Nox erat, et cœlo fulgebat luna sereno,
Inter minora sidera.

La nouveauté complète d’objets inconnus pour nous en favorise la conception désintéressée et tout objective. Par là s’explique cet effet pittoresque ou poétique attribué par l’étranger ou par le simple voyageur à des objets qui sont loin de produire la même impression sur les indigènes : ainsi la vue d’une ville étrangère laisse au touriste une impression des plus agréables, qu’elle est loin d’exercer sur l’habitant ; la raison en est que le voyageur, placé en dehors de tout rapport avec la ville et ses habitants, la contemple à un point de vue tout objectif.
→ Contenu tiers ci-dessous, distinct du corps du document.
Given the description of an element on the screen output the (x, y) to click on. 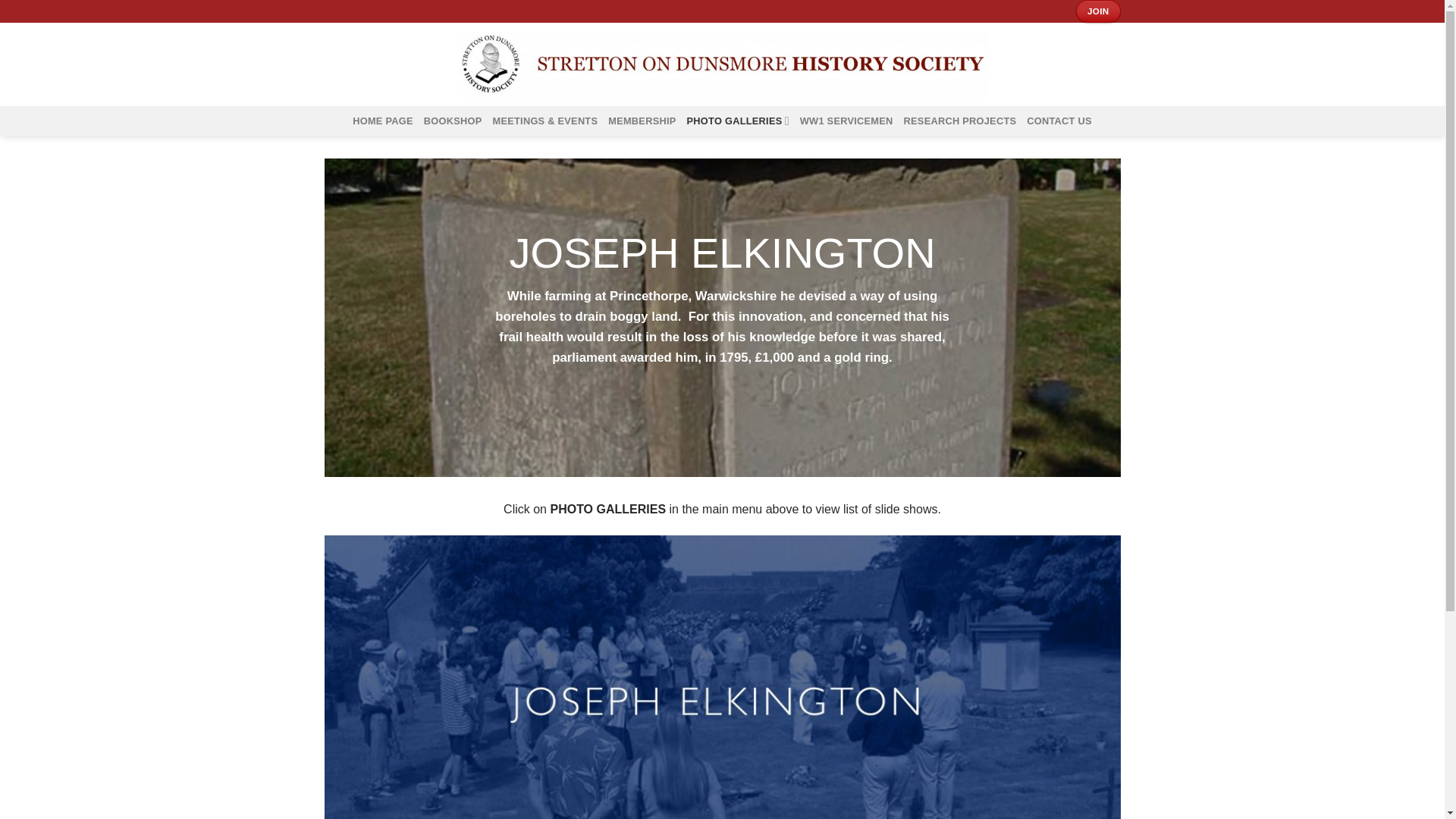
WW1 SERVICEMEN (846, 121)
RESEARCH PROJECTS (960, 121)
Stretton on Dunsmore History Society (722, 64)
JOIN (1097, 11)
PHOTO GALLERIES (738, 120)
MEMBERSHIP (641, 121)
BOOKSHOP (452, 121)
HOME PAGE (382, 121)
CONTACT US (1059, 121)
Given the description of an element on the screen output the (x, y) to click on. 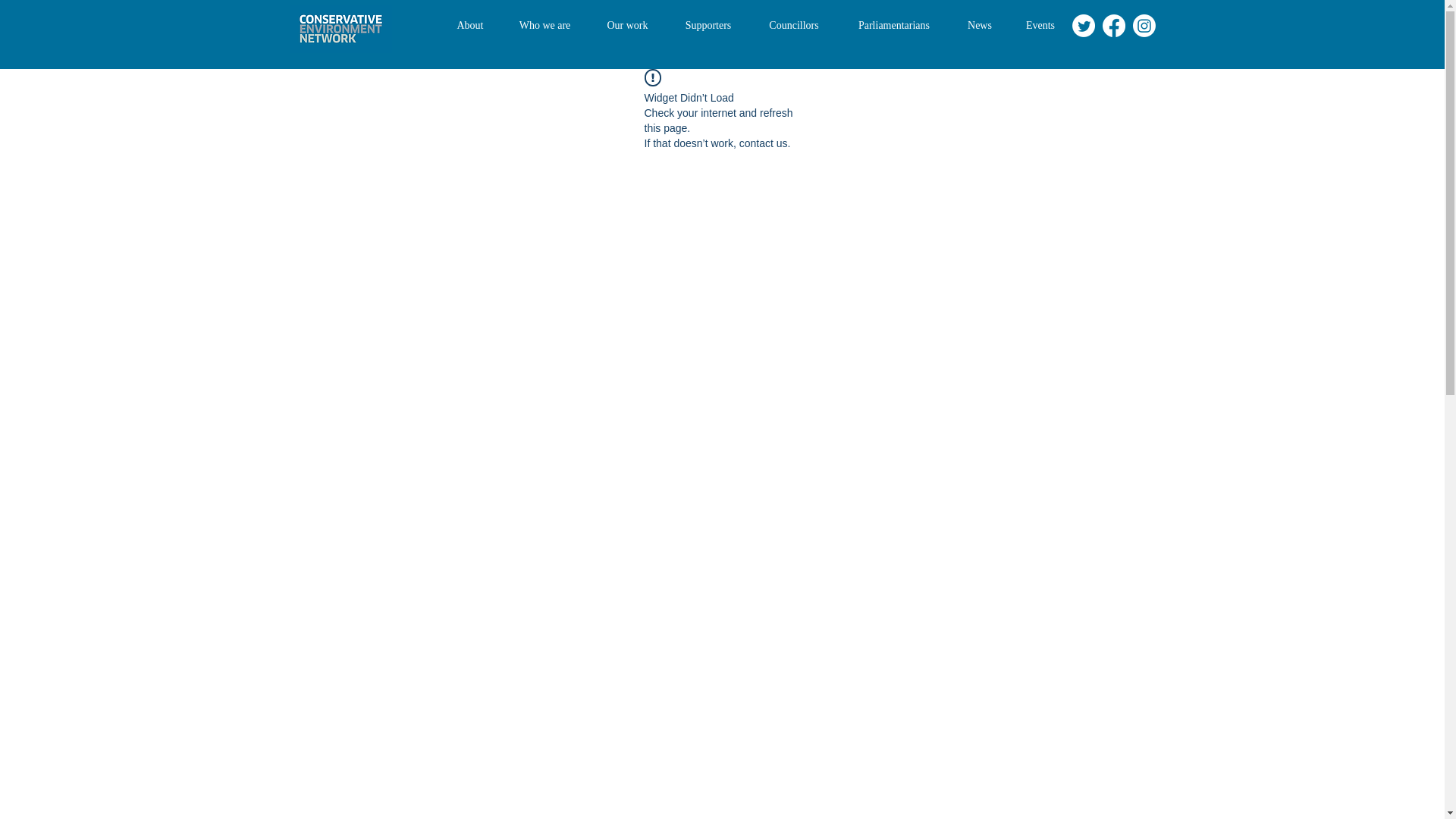
Councillors (794, 25)
! (653, 77)
Supporters (707, 25)
Events (1040, 25)
About (469, 25)
Given the description of an element on the screen output the (x, y) to click on. 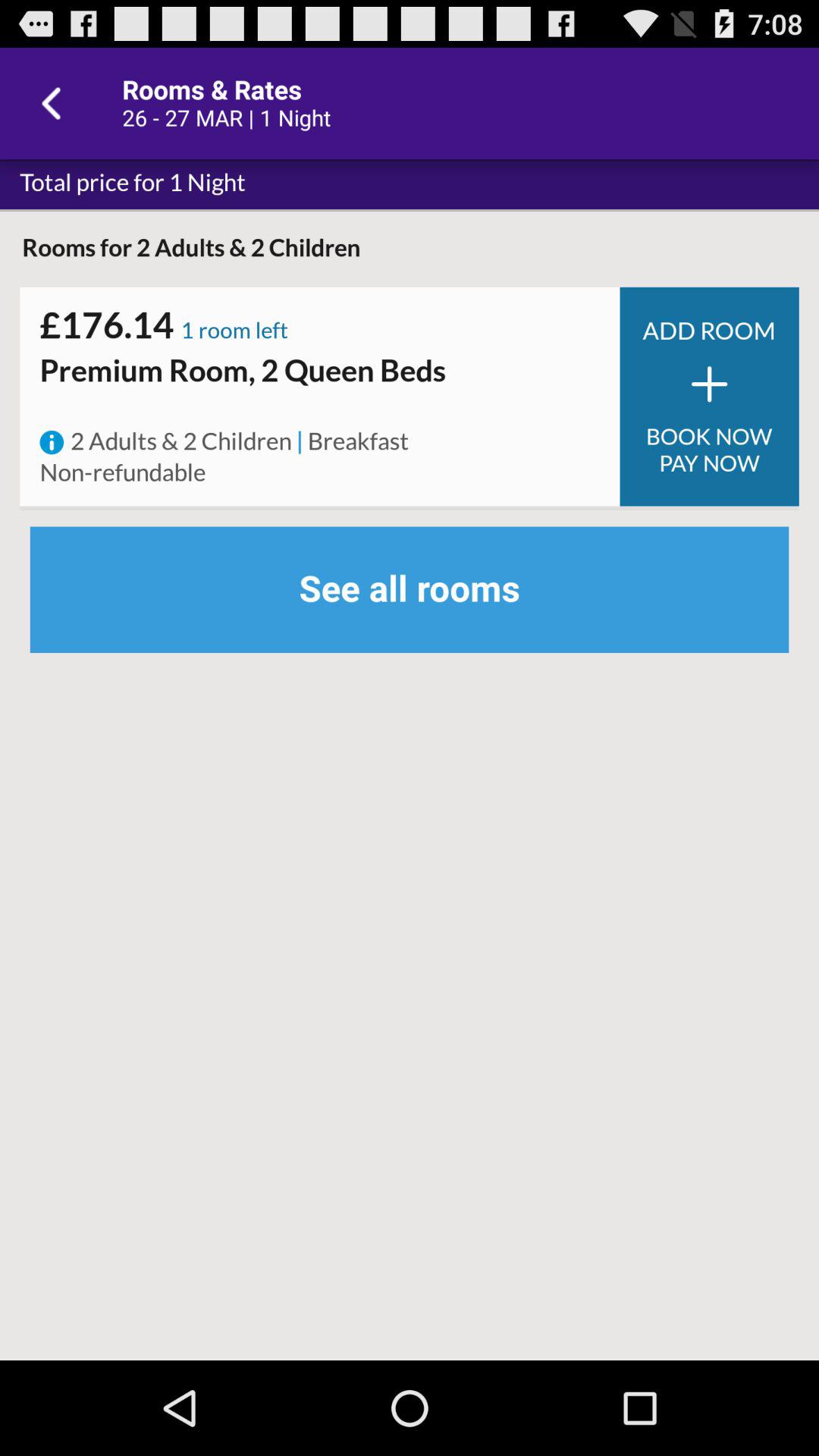
press the app to the left of the rooms & rates item (55, 103)
Given the description of an element on the screen output the (x, y) to click on. 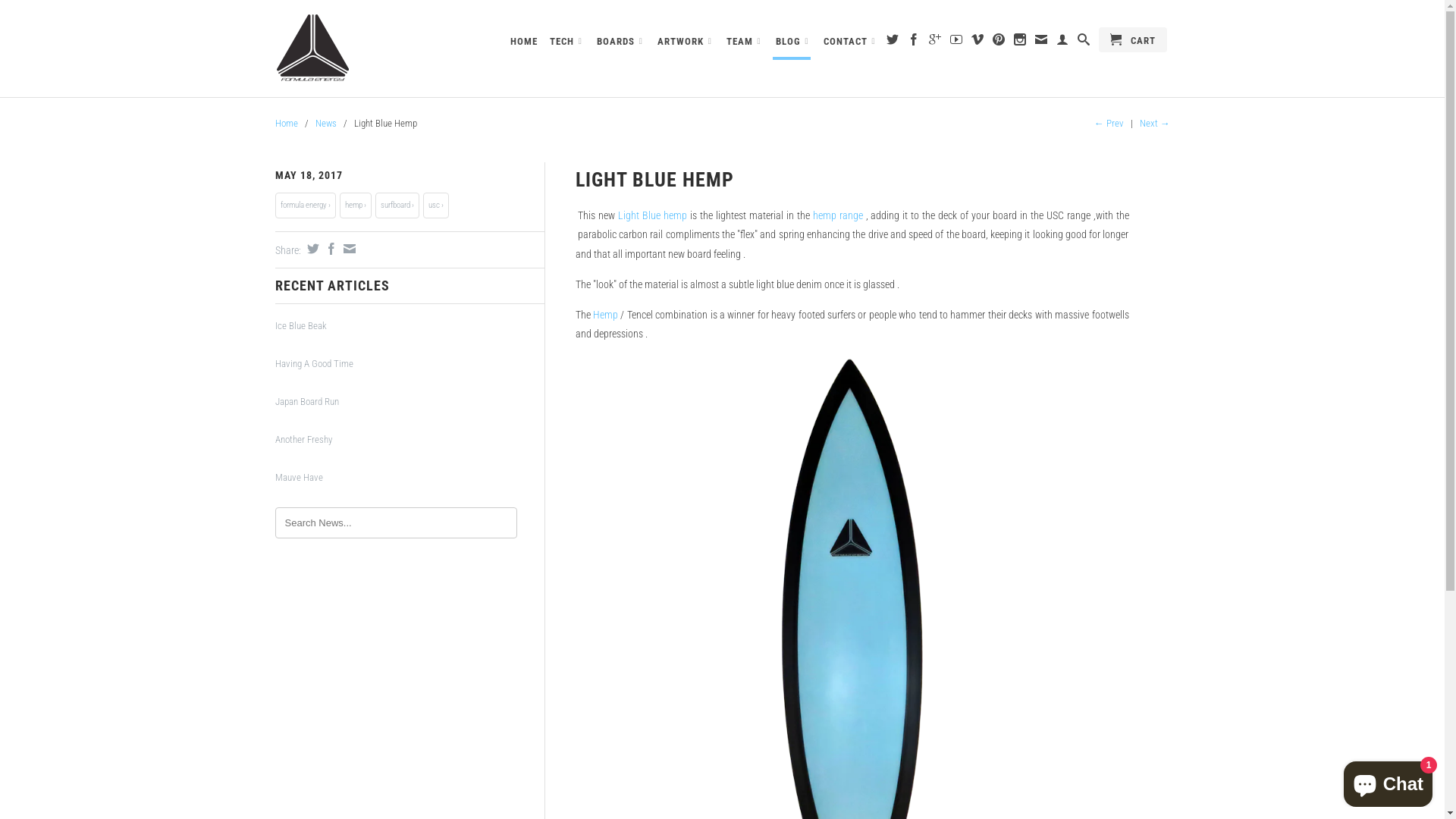
Shopify online store chat Element type: hover (1388, 780)
Japan Board Run Element type: text (408, 401)
Home Element type: text (285, 122)
Another Freshy Element type: text (408, 439)
Formula Energy on Twitter Element type: hover (891, 42)
Light Blue hemp Element type: text (652, 215)
Share this on Facebook Element type: hover (329, 248)
Formula Energy on YouTube Element type: hover (955, 42)
Formula Energy on Instagram Element type: hover (1019, 42)
Mauve Have Element type: text (408, 477)
Formula Energy on Google+ Element type: hover (934, 42)
Formula Energy on Vimeo Element type: hover (976, 42)
LIGHT BLUE HEMP Element type: text (653, 179)
Having A Good Time Element type: text (408, 363)
News Element type: text (325, 122)
hemp range Element type: text (837, 215)
Search Element type: hover (1082, 42)
Formula Energy on Facebook Element type: hover (912, 42)
Share this on Twitter Element type: hover (311, 248)
Formula Energy Element type: hover (380, 48)
Formula Energy on Pinterest Element type: hover (997, 42)
Hemp Element type: text (605, 314)
Email this to a friend Element type: hover (347, 248)
HOME Element type: text (523, 44)
Email Formula Energy Element type: hover (1040, 42)
Ice Blue Beak Element type: text (408, 325)
My Account  Element type: hover (1061, 42)
CART Element type: text (1132, 39)
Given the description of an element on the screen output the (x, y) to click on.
C’est là-dessus que repose en grande partie le charme des voyages. C’est pourquoi encore on cherche à accroître l’effet des œuvres narratives ou dramatiques, en en transportant la scène dans des temps et des pays éloignés, les Allemands en Italie et en Espagne, les Italiens en Allemagne, en Pologne, ou même en Hollande. — Si la conception intuitive, entièrement objective, purifiée de tout vouloir, est la condition de la jouissance esthétique, à plus forte raison est-elle indispensable à la création des œuvres esthétiques. Tout bon tableau, toute poésie véritable porte l’empreinte de cette situation d’esprit. Car seuls les sentiments puisés dans la contemplation objective pure, ou directement excités par elle, contiennent le germe vivant d’où peuvent naître des productions vraies et originales, aussi bien en poésie et même en philosophie que dans les arts plastiques. Le punctum saliens de toute œuvre belle, de toute pensée grande ou profonde est une intuition entièrement objective. Or la condition d’une telle intuition est le silence complet de la volonté, qui ne laisse subsister dans l’homme que le pur sujet de la connaissance. Le génie n’est autre chose qu’une disposition à faire prévaloir cet état.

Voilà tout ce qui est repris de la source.